What the task requires:
Keep each line of the material that includes "picture", and leave out the rest.

━━━━━━━━

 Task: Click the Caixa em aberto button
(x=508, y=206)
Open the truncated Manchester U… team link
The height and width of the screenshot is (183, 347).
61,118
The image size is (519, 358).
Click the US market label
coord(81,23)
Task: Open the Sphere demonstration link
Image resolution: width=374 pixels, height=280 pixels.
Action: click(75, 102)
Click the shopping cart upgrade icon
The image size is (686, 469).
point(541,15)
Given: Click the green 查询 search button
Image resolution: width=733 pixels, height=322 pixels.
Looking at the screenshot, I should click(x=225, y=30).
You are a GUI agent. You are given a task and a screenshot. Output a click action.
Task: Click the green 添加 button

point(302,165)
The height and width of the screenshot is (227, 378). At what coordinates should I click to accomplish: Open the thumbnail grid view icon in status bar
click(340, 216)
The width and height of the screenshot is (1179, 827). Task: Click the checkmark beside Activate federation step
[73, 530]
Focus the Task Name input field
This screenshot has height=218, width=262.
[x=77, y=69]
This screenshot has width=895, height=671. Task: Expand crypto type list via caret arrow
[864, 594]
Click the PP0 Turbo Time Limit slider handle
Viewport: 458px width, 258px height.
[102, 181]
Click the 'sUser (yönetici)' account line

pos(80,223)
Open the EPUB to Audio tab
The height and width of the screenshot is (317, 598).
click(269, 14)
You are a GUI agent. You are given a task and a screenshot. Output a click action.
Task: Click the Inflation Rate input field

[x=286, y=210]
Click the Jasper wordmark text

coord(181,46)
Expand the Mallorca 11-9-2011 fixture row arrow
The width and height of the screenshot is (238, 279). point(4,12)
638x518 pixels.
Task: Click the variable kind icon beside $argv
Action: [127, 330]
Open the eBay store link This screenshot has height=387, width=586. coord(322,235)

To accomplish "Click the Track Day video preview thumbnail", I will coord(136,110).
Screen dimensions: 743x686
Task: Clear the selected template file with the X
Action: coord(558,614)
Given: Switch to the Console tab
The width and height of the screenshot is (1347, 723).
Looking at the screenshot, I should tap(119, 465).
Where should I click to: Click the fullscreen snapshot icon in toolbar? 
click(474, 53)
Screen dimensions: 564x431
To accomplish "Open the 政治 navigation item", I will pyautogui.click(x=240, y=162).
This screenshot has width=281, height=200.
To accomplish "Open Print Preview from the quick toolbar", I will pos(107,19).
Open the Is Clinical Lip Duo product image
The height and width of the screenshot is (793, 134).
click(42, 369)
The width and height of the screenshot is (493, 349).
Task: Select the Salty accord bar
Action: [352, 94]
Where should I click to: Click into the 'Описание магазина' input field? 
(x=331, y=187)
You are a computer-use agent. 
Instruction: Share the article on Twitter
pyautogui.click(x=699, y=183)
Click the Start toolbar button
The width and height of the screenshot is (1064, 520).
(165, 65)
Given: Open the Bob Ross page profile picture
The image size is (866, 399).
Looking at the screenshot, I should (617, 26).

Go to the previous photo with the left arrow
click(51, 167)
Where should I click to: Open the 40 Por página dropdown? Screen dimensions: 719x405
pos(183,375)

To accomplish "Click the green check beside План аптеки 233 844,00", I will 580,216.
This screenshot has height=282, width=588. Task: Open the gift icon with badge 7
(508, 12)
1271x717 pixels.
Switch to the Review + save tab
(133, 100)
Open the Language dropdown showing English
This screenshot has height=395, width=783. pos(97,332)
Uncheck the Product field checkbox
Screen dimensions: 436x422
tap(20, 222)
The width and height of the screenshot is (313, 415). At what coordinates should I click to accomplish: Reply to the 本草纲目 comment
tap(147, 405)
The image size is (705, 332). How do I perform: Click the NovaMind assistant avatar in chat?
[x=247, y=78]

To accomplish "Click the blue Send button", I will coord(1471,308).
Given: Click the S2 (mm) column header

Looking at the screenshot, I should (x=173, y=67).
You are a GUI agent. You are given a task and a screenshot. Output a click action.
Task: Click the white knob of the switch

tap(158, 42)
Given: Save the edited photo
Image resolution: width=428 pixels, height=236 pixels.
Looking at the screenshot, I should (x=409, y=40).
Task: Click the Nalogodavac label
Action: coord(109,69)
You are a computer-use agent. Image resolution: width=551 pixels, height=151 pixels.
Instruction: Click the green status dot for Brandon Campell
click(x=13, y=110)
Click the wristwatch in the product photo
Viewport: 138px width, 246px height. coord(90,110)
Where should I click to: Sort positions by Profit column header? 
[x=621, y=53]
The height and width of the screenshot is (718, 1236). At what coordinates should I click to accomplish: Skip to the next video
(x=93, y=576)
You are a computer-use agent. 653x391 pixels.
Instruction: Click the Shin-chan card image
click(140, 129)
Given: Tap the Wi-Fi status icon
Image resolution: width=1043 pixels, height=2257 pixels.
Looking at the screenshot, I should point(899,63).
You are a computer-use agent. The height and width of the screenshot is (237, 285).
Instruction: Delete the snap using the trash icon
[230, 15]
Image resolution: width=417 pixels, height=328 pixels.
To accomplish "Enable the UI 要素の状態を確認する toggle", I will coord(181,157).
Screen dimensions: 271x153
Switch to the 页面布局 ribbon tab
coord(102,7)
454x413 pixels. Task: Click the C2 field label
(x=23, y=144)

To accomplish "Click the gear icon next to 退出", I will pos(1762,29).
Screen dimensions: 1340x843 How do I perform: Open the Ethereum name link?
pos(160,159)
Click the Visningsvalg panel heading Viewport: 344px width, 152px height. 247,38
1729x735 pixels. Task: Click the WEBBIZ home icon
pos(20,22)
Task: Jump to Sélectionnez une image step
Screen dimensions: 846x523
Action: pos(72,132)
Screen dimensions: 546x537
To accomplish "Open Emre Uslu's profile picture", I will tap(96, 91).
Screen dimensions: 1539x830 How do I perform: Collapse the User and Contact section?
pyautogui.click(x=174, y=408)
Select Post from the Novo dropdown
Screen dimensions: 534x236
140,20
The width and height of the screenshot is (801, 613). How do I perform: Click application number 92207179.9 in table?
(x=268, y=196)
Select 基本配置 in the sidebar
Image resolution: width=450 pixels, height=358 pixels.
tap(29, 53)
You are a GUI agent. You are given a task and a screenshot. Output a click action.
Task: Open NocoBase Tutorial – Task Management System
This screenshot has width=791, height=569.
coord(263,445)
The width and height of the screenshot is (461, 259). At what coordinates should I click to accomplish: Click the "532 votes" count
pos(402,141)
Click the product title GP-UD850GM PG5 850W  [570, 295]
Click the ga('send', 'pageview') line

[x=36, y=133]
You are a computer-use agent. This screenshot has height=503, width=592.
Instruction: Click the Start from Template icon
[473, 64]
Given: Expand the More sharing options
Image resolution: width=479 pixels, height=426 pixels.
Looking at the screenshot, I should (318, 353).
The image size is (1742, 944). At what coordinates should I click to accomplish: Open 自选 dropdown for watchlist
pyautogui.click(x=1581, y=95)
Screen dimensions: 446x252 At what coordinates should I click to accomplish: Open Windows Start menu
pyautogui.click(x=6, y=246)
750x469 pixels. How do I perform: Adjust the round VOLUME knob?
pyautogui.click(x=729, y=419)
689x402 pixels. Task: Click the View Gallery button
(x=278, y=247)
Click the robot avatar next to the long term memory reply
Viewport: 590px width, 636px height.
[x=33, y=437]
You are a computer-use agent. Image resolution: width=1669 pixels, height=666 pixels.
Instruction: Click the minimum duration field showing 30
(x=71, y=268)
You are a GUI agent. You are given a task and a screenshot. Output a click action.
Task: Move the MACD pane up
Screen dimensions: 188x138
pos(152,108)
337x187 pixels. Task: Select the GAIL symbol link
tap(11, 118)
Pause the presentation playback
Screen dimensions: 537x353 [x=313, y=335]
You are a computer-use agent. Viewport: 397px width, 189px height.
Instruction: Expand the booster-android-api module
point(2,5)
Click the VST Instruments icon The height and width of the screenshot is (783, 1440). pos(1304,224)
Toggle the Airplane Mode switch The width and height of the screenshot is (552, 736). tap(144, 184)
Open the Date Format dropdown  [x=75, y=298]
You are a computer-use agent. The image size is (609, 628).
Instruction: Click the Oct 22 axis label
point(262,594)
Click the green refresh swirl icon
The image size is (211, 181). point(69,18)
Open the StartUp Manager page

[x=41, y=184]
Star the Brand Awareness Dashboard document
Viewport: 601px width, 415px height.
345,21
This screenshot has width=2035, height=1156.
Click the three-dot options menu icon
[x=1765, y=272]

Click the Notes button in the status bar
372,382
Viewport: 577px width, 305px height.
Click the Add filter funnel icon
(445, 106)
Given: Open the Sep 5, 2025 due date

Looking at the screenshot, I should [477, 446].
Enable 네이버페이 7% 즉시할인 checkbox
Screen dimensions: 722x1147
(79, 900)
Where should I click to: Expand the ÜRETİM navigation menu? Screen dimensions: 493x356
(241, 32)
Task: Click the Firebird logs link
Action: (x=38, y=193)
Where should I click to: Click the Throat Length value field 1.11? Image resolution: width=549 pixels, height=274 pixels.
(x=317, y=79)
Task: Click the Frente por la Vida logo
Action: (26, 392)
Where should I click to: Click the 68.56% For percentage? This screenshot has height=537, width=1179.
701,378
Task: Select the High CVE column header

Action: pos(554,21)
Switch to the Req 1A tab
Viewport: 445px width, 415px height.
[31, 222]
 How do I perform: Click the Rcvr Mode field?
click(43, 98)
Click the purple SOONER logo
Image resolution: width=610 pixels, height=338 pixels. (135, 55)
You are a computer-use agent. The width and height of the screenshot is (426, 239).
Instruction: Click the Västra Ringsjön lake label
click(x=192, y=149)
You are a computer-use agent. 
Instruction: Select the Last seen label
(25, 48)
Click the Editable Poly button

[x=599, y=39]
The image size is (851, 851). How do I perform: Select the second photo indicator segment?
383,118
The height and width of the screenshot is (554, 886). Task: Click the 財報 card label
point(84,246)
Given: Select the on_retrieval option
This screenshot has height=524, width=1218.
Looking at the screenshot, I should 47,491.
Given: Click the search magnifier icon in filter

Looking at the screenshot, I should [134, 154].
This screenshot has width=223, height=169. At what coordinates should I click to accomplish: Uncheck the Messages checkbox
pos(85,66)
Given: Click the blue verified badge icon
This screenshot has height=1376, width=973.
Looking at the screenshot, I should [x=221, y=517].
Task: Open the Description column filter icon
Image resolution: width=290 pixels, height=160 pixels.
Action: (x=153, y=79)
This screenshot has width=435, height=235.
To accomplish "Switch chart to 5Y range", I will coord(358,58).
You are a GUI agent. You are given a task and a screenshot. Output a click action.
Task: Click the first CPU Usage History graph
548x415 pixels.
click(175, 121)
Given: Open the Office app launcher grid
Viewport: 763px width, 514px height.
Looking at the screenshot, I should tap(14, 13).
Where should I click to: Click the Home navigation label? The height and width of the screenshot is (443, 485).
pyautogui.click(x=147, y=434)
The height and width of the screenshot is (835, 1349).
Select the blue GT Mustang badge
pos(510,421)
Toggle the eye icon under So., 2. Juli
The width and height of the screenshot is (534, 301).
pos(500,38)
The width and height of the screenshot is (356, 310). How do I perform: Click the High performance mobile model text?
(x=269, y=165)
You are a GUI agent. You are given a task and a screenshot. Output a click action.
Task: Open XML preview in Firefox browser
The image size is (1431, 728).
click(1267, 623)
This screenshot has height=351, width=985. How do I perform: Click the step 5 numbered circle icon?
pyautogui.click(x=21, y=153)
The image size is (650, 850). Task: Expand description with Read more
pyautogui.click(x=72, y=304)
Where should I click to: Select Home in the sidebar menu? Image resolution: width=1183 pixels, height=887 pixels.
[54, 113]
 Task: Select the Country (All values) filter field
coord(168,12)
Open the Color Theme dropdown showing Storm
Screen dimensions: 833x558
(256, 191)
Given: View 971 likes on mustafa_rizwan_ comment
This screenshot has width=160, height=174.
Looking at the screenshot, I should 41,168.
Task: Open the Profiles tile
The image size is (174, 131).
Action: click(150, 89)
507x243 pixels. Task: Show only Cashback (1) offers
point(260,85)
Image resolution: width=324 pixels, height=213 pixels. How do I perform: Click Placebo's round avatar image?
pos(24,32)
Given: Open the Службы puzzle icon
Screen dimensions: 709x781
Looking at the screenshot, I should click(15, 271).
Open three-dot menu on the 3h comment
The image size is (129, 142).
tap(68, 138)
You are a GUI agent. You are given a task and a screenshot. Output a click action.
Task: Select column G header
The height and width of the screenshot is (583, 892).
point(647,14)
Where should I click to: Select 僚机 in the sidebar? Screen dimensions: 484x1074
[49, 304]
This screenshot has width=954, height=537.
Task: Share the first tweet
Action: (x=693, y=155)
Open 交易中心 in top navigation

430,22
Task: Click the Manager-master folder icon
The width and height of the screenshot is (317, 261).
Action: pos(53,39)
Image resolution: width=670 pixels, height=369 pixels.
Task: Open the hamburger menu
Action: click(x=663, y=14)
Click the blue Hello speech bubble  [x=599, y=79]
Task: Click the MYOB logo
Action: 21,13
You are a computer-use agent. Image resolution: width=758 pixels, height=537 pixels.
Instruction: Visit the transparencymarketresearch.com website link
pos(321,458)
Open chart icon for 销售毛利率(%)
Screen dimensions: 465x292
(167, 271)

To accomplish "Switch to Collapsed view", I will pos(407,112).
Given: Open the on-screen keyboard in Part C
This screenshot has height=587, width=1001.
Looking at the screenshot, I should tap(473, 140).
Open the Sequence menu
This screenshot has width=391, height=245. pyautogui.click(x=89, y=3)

━━━━━━━━

Written solution:
Given: Open the Bob Ross page profile picture
To accomplish "Open Emre Uslu's profile picture", I will tap(96, 91).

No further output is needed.